Em meio a tantos retrocessos, a Câmara dos Deputados, numa votação relâmpago, aprovou a tramitação da urgência do PL 1904/2024, que prevê pena de homicídio para quem realizar um aborto após 22 semanas de gestação. Se essa proposta for aprovada pelos parlamentares, a mulher ou criança vítima de estupro que fizer um aborto poderá pegar uma pena de até 20 anos de prisão. Hoje a pena para um estuprador chega no máximo a 12 anos de reclusão.
Ou seja, esse PL 1904, de autoria do deputado federal Sóstenes Cavalcante (PL-RJ), em conjunto com outros 33 deputados fundamentalistas (a maioria homem), quer criminalizar a vítima de violência sexual, quer, no fundo, punir a mulher. É misoginia pura. O Brasil tem índices alarmantes de estupro. Foram 74 mil casos em 2023, segundo o Fórum Brasileiro de Segurança Pública, porém esse número é subnotificado porque muitas mulheres não denunciam o crime. A situação é ainda mais terrível quando falamos de crianças e adolescentes, mais da metade (56.820) foi de estupros de vulneráveis, ou seja, crimes contra menores de 14 anos. Nestes casos, o estuprador em geral é parente ou próximo à família.

● **TAREFAS PROPOSTAS**
A) De acordo com o texto sobre o PL 1904/2024, quantos casos de estupro foram registrados no Brasil em 2023?
B) Retome o texto sobre o PL 1904/2024, escrevendo a continuação a partir da última frase apresentada.

● **DADOS REGISTRADOS**
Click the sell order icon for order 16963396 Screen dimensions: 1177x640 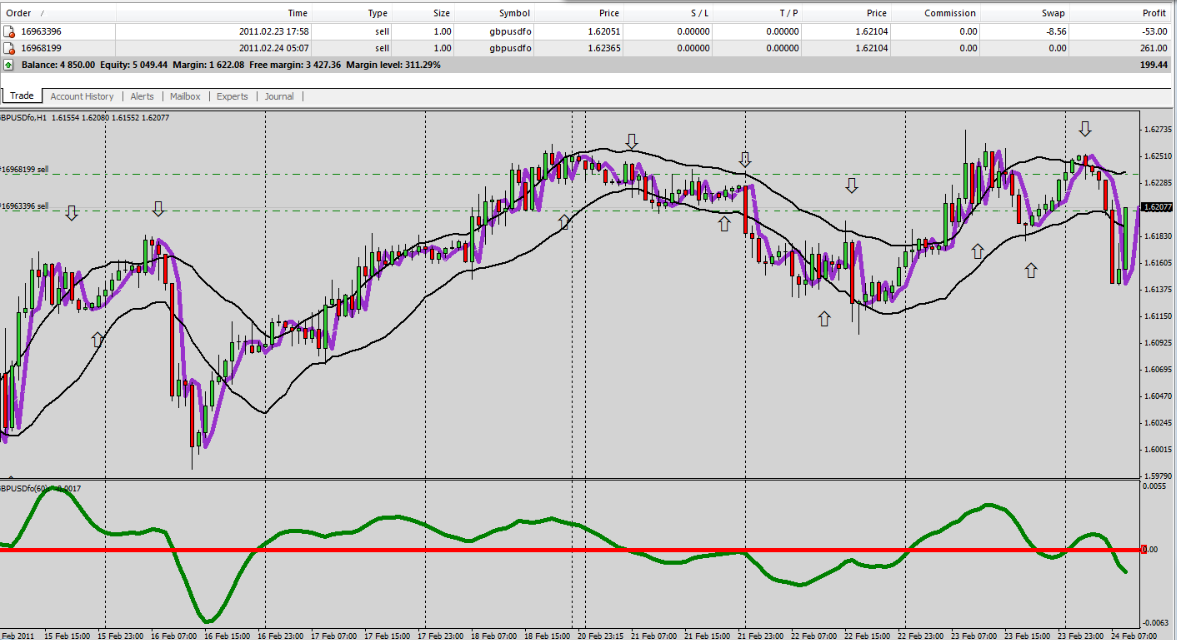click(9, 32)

● **CONJUNTO DE RESPOSTAS**
A) Foram 74 mil casos, segundo o Fórum Brasileiro de Segurança Pública.

B)
A legislação brasileira permite à mulher ou criança vítima de estupro realizar o procedimento. Afinal, estuprador não é pai e é uma desumanidade sem tamanho obrigar alguém a gestar um feto fruto de uma violência. Mas a crueldade dessas pessoas não tem limites. Basta lembrar da juíza e promotora em Santa Catarina que se recusaram a cumprir o que diz a lei e quiseram manipular uma criança de 11 anos a não ter o seu direito garantido. Queriam acabar com a vida daquela menina que já tanto havia sofrido nas mãos de um pedófilo. Imagine que maravilha vai ser para esses pedófilos saber que agora as suas vítimas não mais vão procurar a Justiça para exercer o seu direito ao aborto, o que acaba por denunciá-los? Sim, porque muitas vezes até essas crianças se darem conta de que estão grávidas, já se passaram algumas semanas. Muitas vezes outra pessoa, a escola ou até a mãe, percebe que há algo errado com a criança, e descobrem anos de abuso sexual por meio da gestação.
Quem se lembra da menina de 10 anos em Recife que teve que fazer o procedimento em outra cidade, porque fundamentalistas foram à porta do hospital protestar contra o direito dela se livrar daquele feto indesejado e que não vai viver fora da barriga dela? Falam que querem defender a vida acabando com a vida de quem está vivo e precisa de ajuda e apoio para se livrar do trauma e marcas profundas que uma violência sexual traz à vítima.
A mulher ou criança vítima de um estupro leva tempo para lidar com a violência, descobrir a gestação, e aí precisa percorrer um longo caminho para conseguir ter seu direito ao procedimento seguro. Infelizmente, com um sistema de Justiça e atendimento médico-hospitalar que falham por colocar suas crenças pessoais acima do direito daquela vítima, a realização do procedimento pode, sim, ter que ser realizado com 23, 24 ou 25 semanas.
Portanto, o PL 1904/2024 não é um PL sobre o aborto, é sobre o estupro. É para facilitar a vida ainda mais dos estupradores e pedófilos. À mulher ou criança, caberá se calar ainda mais, aguentar as marcas profundas da violência sob o risco de ser presa por 20 anos.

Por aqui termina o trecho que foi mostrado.